Your goal ::
For the word "agent", count the lines in the records below that include it and give only that number.

Data records ::

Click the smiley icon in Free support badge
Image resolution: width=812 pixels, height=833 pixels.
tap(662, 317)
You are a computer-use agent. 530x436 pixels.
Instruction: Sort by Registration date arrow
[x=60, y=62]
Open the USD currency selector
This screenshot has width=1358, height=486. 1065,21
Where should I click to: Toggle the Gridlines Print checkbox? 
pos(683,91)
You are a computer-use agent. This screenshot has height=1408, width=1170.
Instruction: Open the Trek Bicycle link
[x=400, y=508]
* * *
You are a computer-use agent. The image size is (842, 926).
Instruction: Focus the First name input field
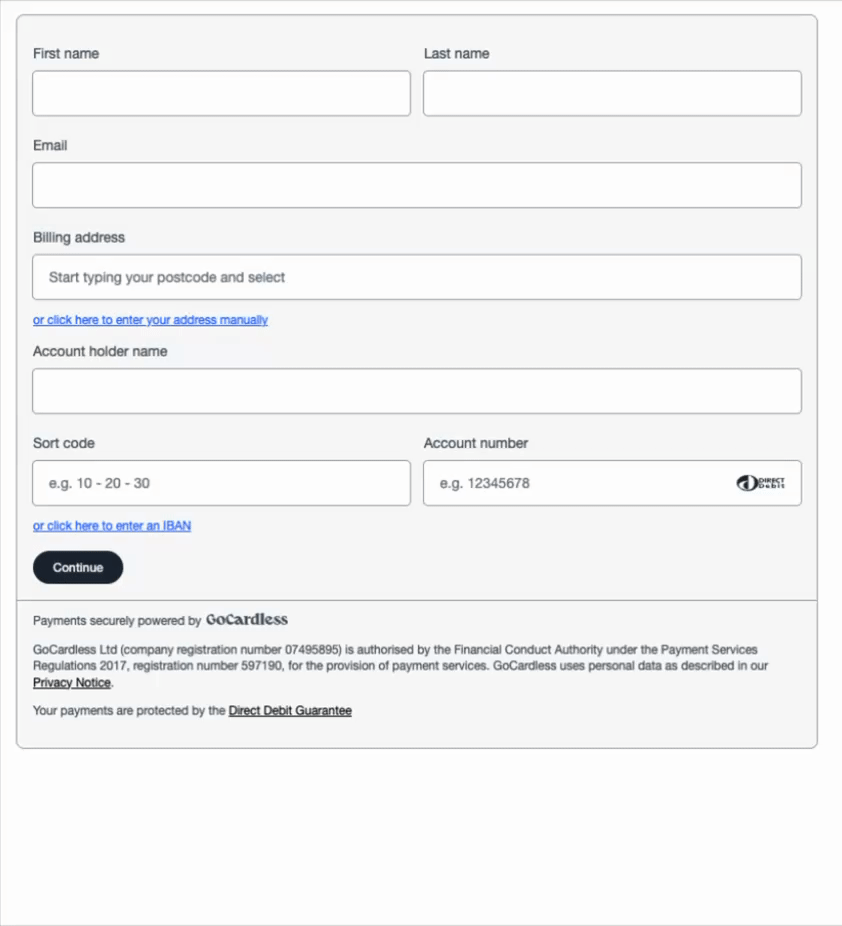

Response box ::
3